Un album del genere al giorno d'oggi è veramente qualcosa di più unico che raro, nell'ambito di un pop mainstream standardizzato e più insipido di una patata cruda "Blanc Burn" rende onore alla sua copertina un qualcosa di non nuovo a tutti i costi ma sicuramente alternativo e sincero, genuino come frutta fresca. Se un disco del genere l'avessero fatto gli Hurts, la new sensation del revival ultrapatinato, con tutto l'hype che ne consegue, non si conterebbero santoni e guru massmediatici intenti a stracciarsi le vesti gridando al capolavoro e starlette più o meno recenti a fare a pugni per collaborare con loro, ma, forse per fortuna, così non è.
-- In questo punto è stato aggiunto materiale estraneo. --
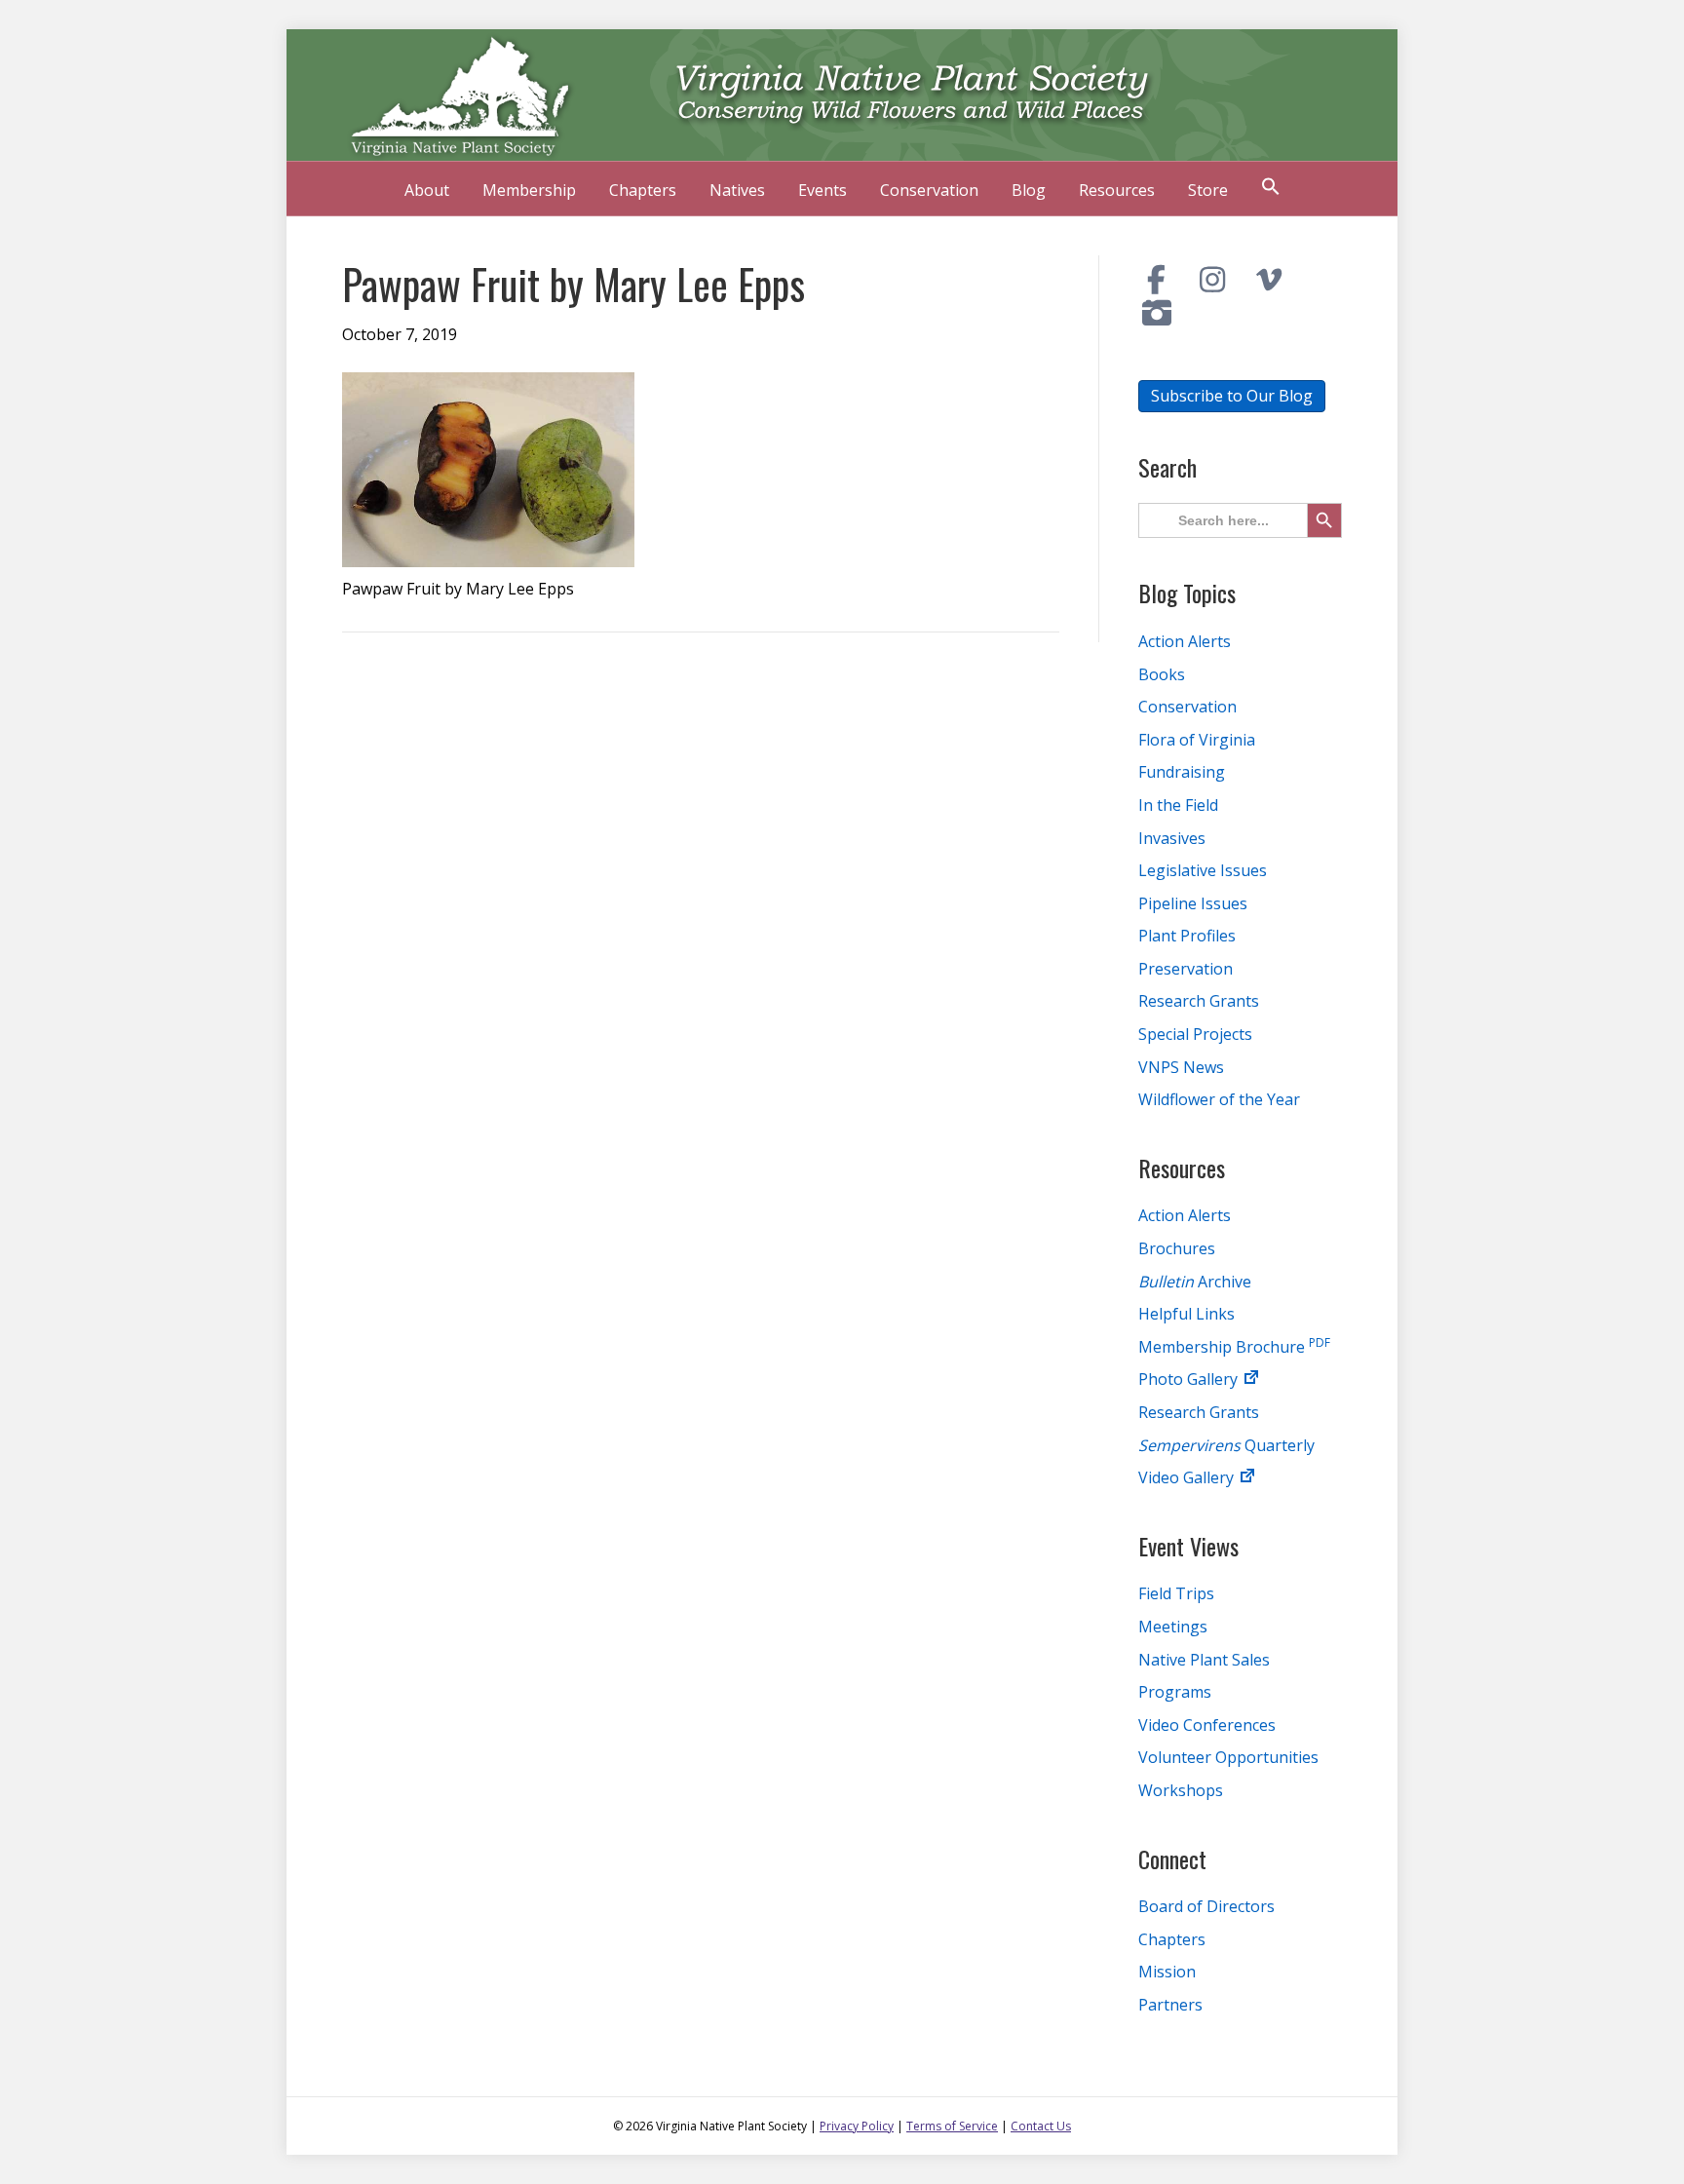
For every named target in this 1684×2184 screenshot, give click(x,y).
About (426, 190)
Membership (529, 190)
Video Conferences (1207, 1725)
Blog (1029, 190)
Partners (1170, 2004)
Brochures (1176, 1248)
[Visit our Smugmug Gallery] (1156, 312)
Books (1161, 674)
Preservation (1185, 968)
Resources (1117, 190)
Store (1208, 190)
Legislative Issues (1202, 870)
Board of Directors (1206, 1906)
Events (822, 190)
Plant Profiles (1187, 935)
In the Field (1178, 805)
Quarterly (1226, 1445)
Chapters (642, 190)
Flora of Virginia (1196, 739)
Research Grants (1198, 1001)
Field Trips (1176, 1593)
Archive (1194, 1281)
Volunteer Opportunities (1228, 1757)
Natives (737, 190)
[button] (1270, 188)
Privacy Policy (857, 2126)
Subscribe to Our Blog (1232, 395)
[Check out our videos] (1268, 279)
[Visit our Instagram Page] (1213, 279)
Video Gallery (1188, 1477)
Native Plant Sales (1204, 1659)
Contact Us (1041, 2126)
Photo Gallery (1190, 1379)
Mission (1167, 1971)
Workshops (1180, 1790)
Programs (1174, 1692)
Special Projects (1195, 1034)
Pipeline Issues (1192, 903)
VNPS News (1181, 1067)
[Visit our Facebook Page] (1156, 279)
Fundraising (1181, 772)
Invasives (1172, 838)
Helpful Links (1186, 1313)
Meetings (1172, 1626)
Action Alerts (1184, 641)
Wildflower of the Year (1219, 1099)
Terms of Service (952, 2126)
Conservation (929, 190)
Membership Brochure (1234, 1347)
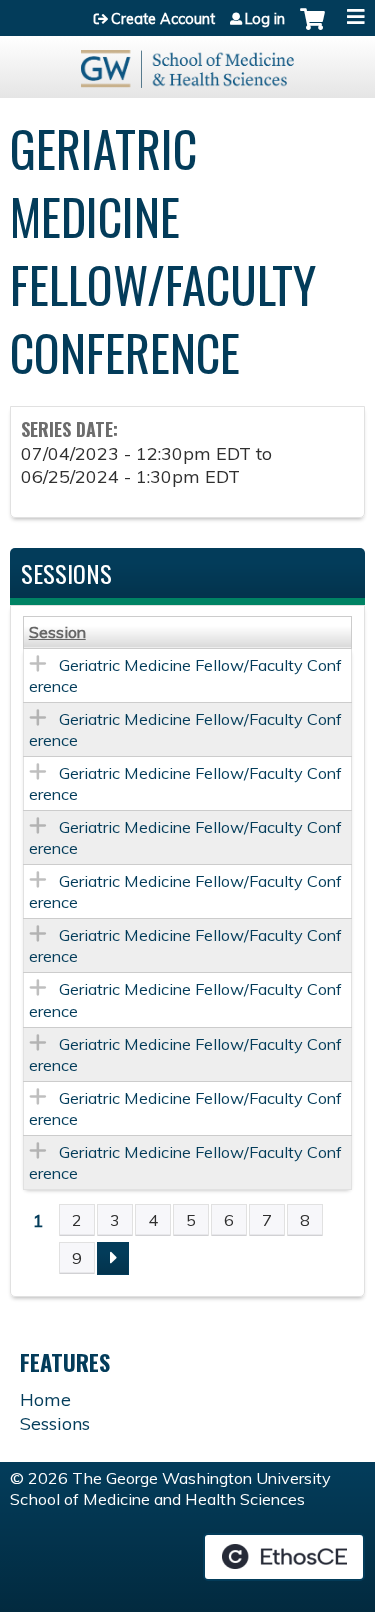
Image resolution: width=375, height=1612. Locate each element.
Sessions (55, 1423)
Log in (265, 19)
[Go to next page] (113, 1258)
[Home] (187, 62)
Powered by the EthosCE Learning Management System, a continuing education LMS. (284, 1557)
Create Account (163, 19)
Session (57, 632)
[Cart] (312, 29)
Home (45, 1399)
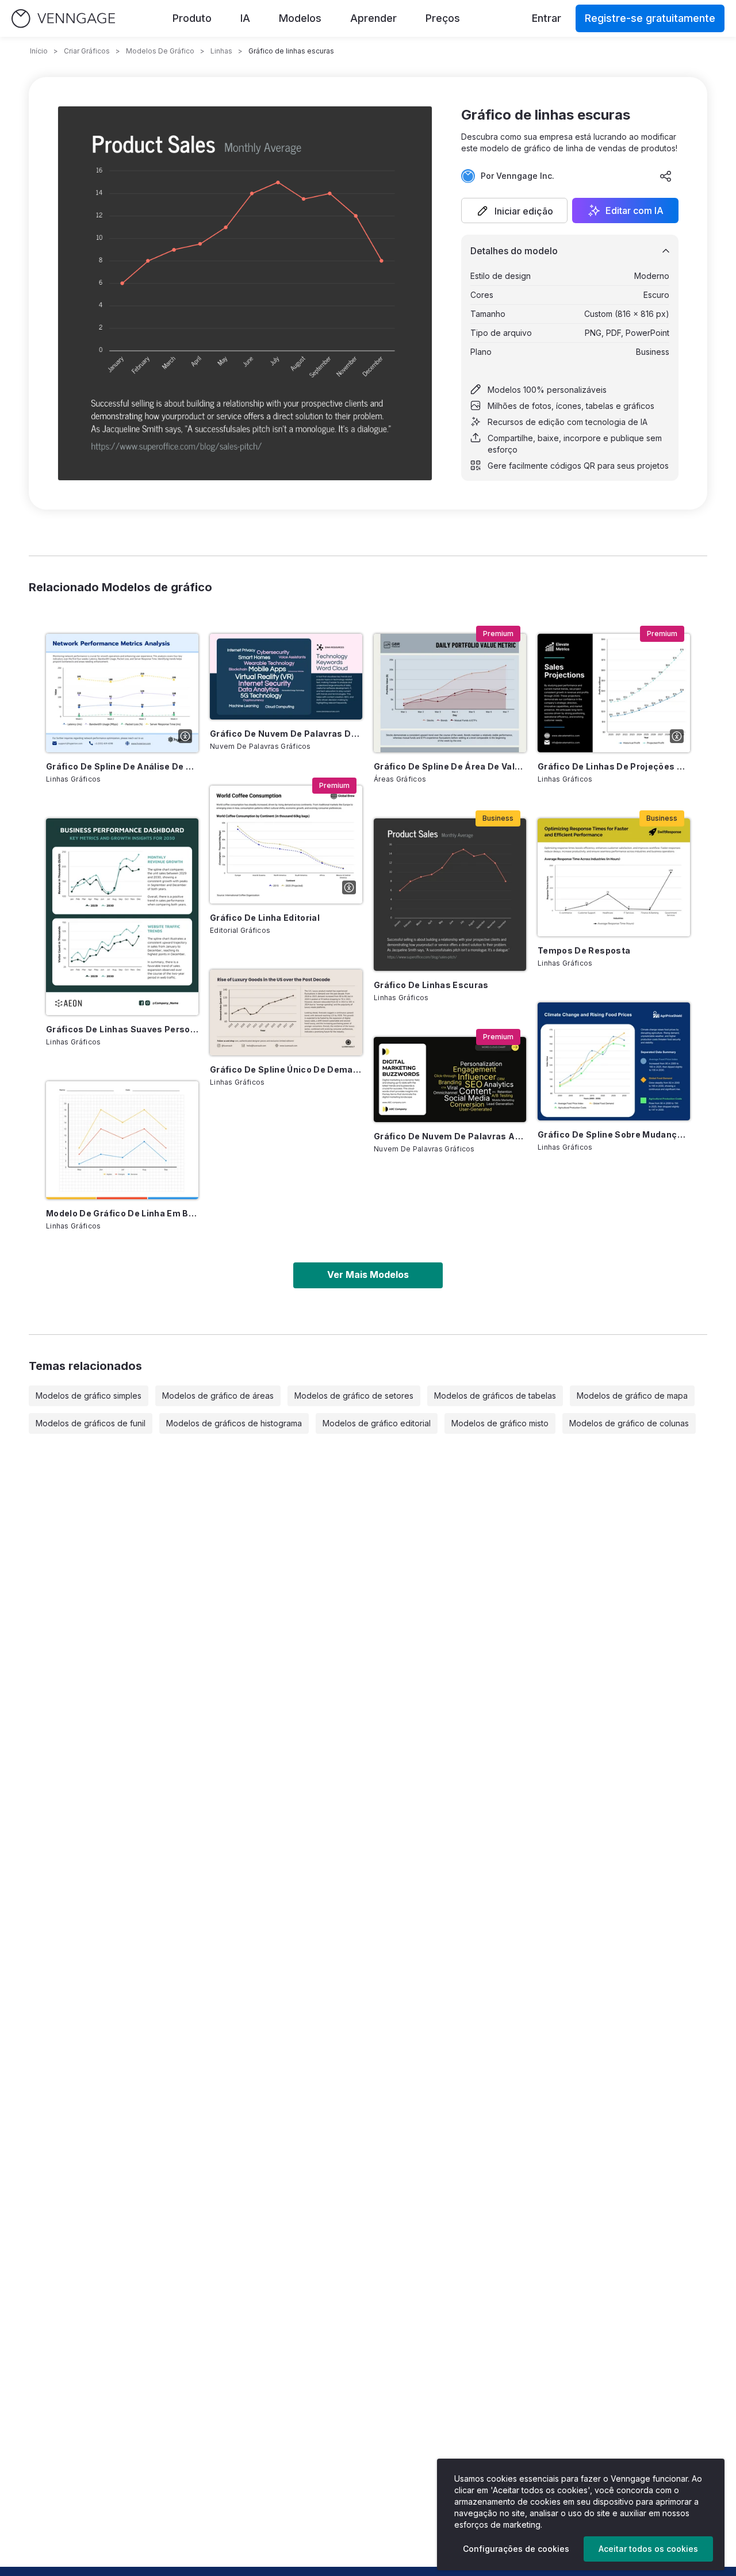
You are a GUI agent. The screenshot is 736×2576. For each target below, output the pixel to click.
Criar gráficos (87, 51)
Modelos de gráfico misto (500, 1423)
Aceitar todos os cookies (648, 2549)
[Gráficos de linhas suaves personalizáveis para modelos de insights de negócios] (122, 916)
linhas (221, 51)
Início (39, 51)
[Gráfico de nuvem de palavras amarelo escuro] (450, 1080)
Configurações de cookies (516, 2549)
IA (245, 18)
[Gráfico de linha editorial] (286, 845)
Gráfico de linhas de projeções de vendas (614, 766)
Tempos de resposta (584, 950)
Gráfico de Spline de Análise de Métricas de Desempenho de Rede (122, 766)
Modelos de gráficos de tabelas (495, 1395)
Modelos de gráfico (160, 51)
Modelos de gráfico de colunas (629, 1423)
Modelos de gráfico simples (88, 1395)
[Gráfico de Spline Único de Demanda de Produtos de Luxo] (286, 1012)
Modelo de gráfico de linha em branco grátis (122, 1213)
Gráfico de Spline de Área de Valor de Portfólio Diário (450, 766)
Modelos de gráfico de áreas (218, 1395)
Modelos (300, 18)
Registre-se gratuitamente (650, 18)
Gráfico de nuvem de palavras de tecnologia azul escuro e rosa (286, 733)
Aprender (373, 18)
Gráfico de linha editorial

Non resta che sperare che questa seconda giovinezza dei Blancmange (già solo per questo album nettamente migliore della pur buona prima) non sia una reunion sporadica come ad esempio quella dei Soft Cell nel 2002, perchè Neil Arthur e Nick Luscombe hanno ancora molto da dire e da dare al pop, e dopo quasi trent'anni di oblio è ora di recuperare il tempo perso.